主要内容
GitHub员工上月在不到6小时内修复了一个关键远程代码执行漏洞。该漏洞由Wiz Research通过AI模型发现,存在于GitHub内部Git基础设施中,可能影响数百万公开和私有代码仓库。
GitHub首席信息安全官Alexis Wales表示,安全团队在40分钟内复现并确认漏洞严重性,随后工程团队1小时内开发出修复方案并部署到GitHub.com和GitHub企业版服务器,2小时内验证修复有效且未发现利用痕迹,整个修复流程在漏洞报告后6小时内完成。

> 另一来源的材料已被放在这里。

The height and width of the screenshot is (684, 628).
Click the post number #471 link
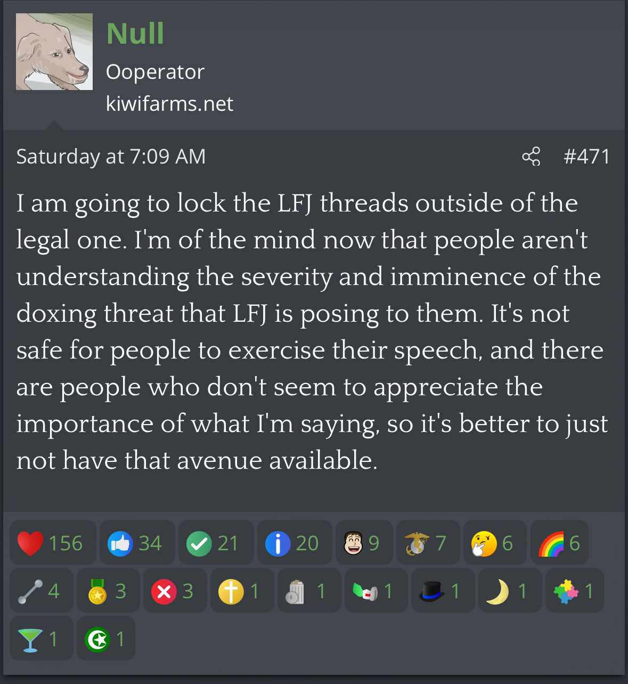586,157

值得关注的是,这是首次通过AI在闭源二进制文件中发现的关键漏洞之一,标志着漏洞识别方式的转变。Wiz安全研究员Sagi Tzadik指出,尽管GitHub底层系统复杂,但该漏洞“极易利用”,此次发现因严重性和影响被纳入GitHub漏洞赏金计划最高奖励级别,凸显了专业研究人员提问能力的重要性。
此次重大漏洞发现正值GitHub频发服务中断之际。过去几天,GitHub出现随机回滚用户合并提交的故障,上周还发生其他服务中断,员工对公司可靠性表达担忧,认为“公司因严重故障声誉受损,领导团队大量离职”。